Monday, February 25, 2008


Some thoughts on censorship.

Censorship. Why do teachers assign the literary works that they do? Teachers need to clearly articulate why they are assigning books to read. Need to listen carefully to parents who complain about the literature their children are reading. Why are they complaining? SM Kauer. English Journal. (Jan. 08), 56-60.

Censorship. The issue in censorship. “…but I look forward to a day when educators, students and parents believe that it is more important to deal with difficult ideas, words and images than to obliterate them.” L Reid. English Journal. (Jan. 08), 10.

Censorship. Not use Huck Finn? In defending her not using Huck Finn, female English teacher asks, what is the most hurtful word a man can use for a woman? Would you want to read a book with that word repeated frequently on every page in a classroom full of boys? ME Dakin. English Journal. (Jan. 08), 12. [RayS. The problem is reading Huck Finn with a single or even a few black students in a classroom full of white students. The N-word hurts.]

Censorship. Rationales. Steps in completing a rationale for books you are going to read as assigned material: Goals.
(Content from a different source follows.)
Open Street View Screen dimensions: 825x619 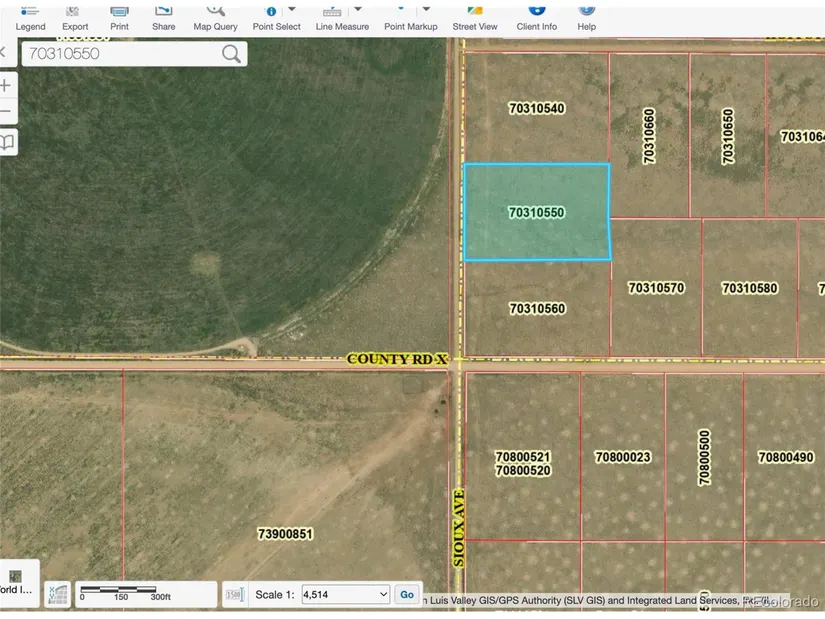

How use book to further learning goals. Review awards, recommendations. Previous experience with the book. Activities. Foreseen objections. How handle sensitive materials. Educational and literary merit that outweigh objections. Alternative selections. RC Lent. English Journal. (Jan. 08), 64. [RayS. I sorely wish that I had completed a rationale for every work of literature I taught in my junior high and senior high classes. I would have been a better teacher.]